Sunday, November 11, 2012

Goes well with...

On Friday, I went in to pick Mary up from school as usual, but this time I had to make sure and talk to her teacher about something minor but important (the all-imperative Friday pizza order form). I walked in the door and was accosted by a little blonde tornado.


"Hi, sweetie. Let me talk to your teacher for just a second, ok?"

"Mommy look, I have homework!" She is waving a sandwich baggie so fast that I can just barely make out what appears to be a bean with a face drawn on it.

"Hi," her teacher greets me.

"Hey," I start. "Do you know where I can get another copy of-"

"AND WE CAN'T PLANT IT!" Mary is saying over and over. "It's my PET BEAN!"

"Okay, honey," I say. "You can tell me all about it in just-"


"...can print another one on the web site..."


"...needs to be in by Wednesday at the latest..."


It took a few minutes but in the end I had sorted out the fact that the teacher had no additional pizza order forms and the onus was on me to go online and print another AND that the preschool children had been given charge of a fava bean and a small white bean (the "pet" and its friend) and were to take it around with them for the entire long weekend. Then they were to "draw a picture or dictate a story" about said bean and its adventures (presumably with the "friend" bean).
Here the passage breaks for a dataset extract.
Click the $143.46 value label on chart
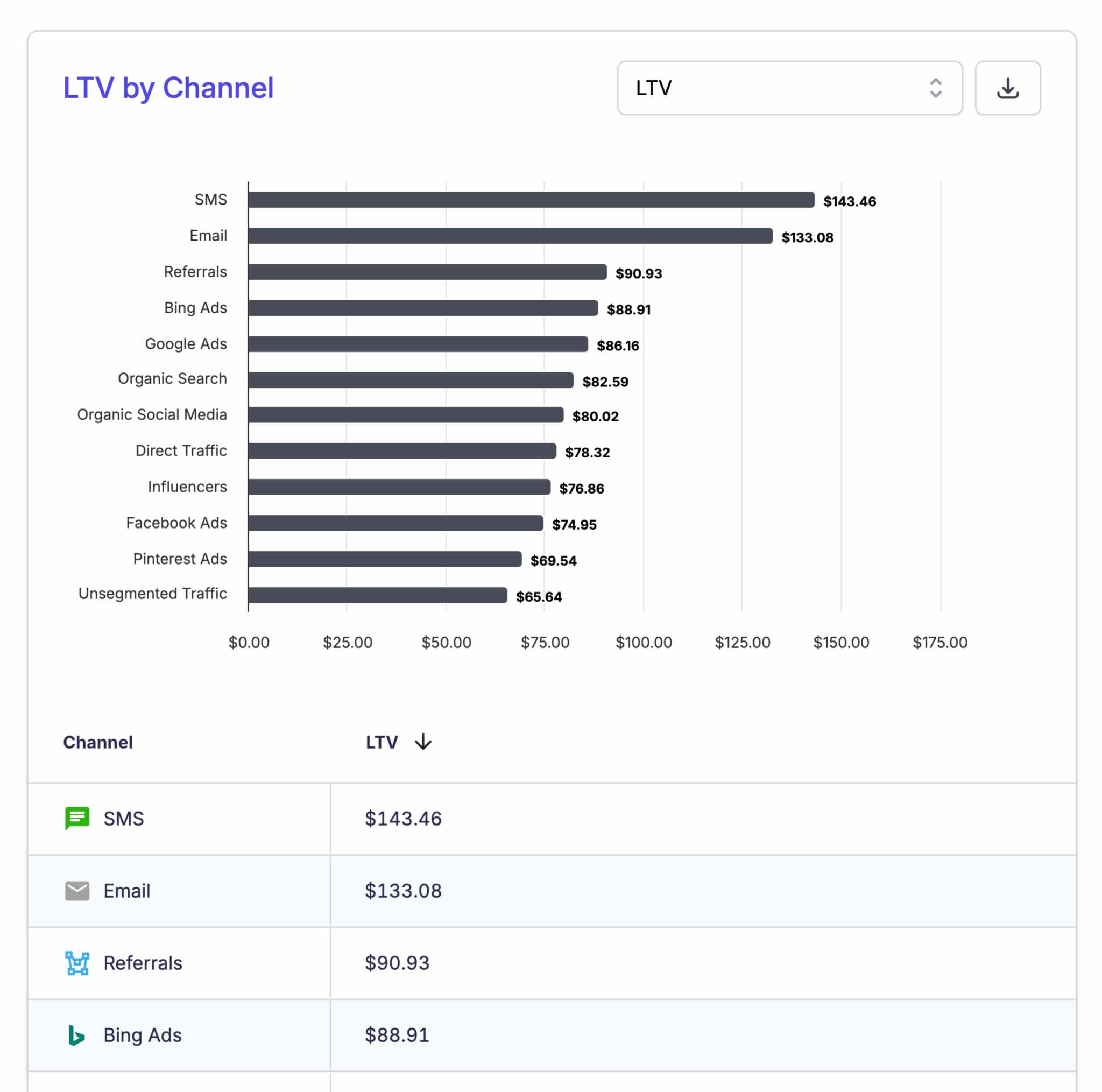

Outwardly, I smiled. Inwardly, I had already tried to estimate the number of times one or both beans would become lost (approximately 18), whether Anna would insist she, too, get a pet bean (yes, and thank God I had a bag of dried beans in the cabinet that I had meant to cook up when I purchased it approximately 17 years ago) and whether there would be drama over Lily trying to grab the baggie containing the beans (yes, yes, a thousand times yes).
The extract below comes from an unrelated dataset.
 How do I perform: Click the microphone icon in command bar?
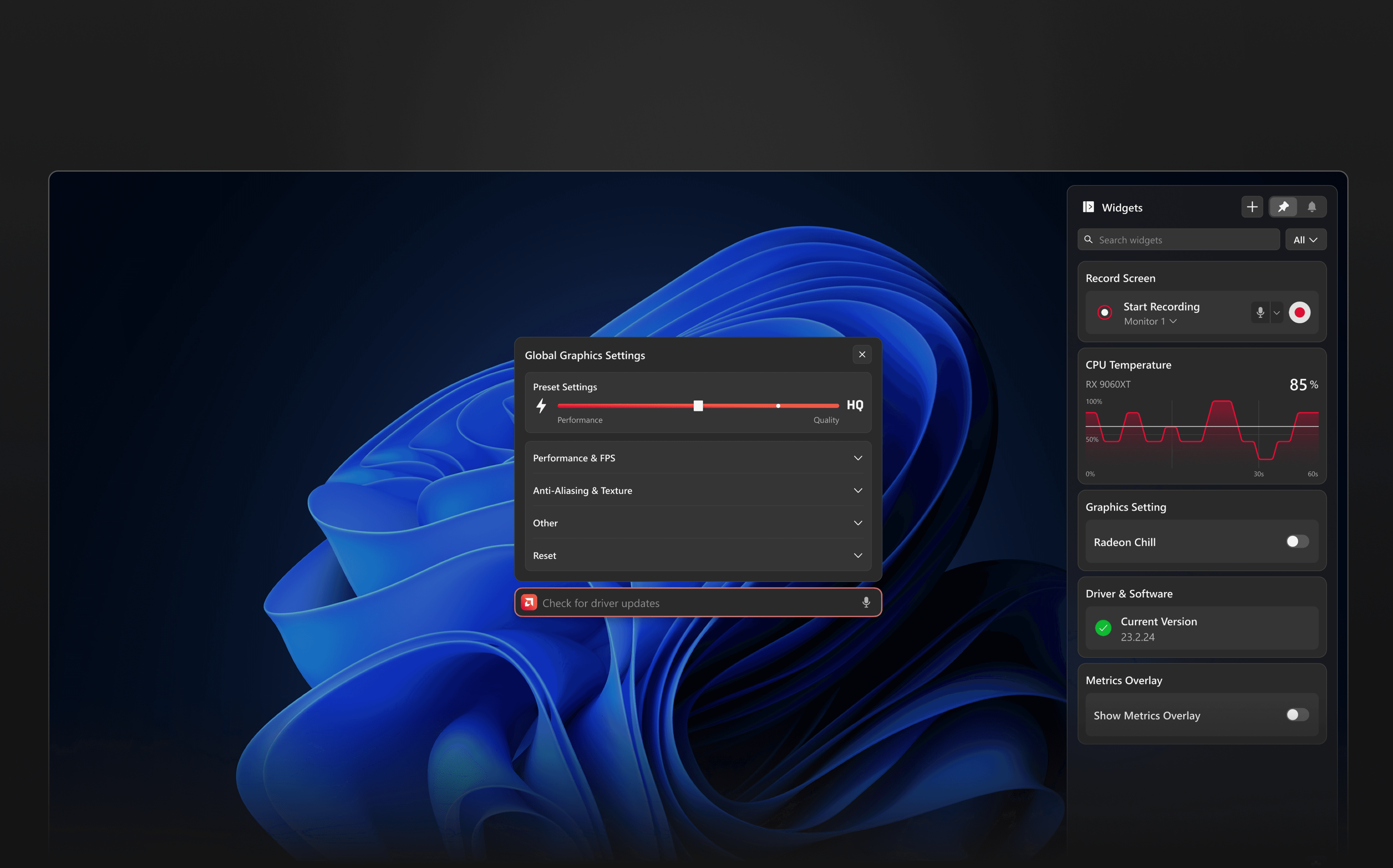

We arrived home. In between attempting to cook, sort out toys and games and chores, and generally keeping the house standing, I photographed the "pet bean" (known now as Ellie, the "friend" being Kacey) "meeting" Mary's miniature Lalaloopsy collection. I documented Mary attempting to feed Ellie a large carrot. I took the container that had held fresh cilantro, cut the top off and trimmed up some cloth from the rag bag to make the beans a bed (also photographed). I attempted some chores.

"Mommy, I can't find Kacey! Kacey is goooooooone!"

Head, meet wall.

"Did you throw it away?"

"NO! It's MY PET!"

"Did Lily eat it?"


"Then it's somewhere around here. Find it."

Miraculously, she did. Again and again for the rest of the night. She slept holding the little plastic bag.

The next day went well with one notable exception: When Tim dropped Mary off at ballet, the bean was at home. Evidently, she refused to dance without it and pouted. She's lucky her father dropped her off and picked her up, and that's all I'm going to say about it.

Oh, and when she got to her grandmother's house, she reminded my mother in law approximately 205 times not to cook her bean.

...that one may be my fault. I may be too sarcastic for preschool pet bean homework.

If the teacher doesn't collect them back on Wednesday, I anticipate at least a month of fava bean excitement.

I'd better pour myself a nice chianti now.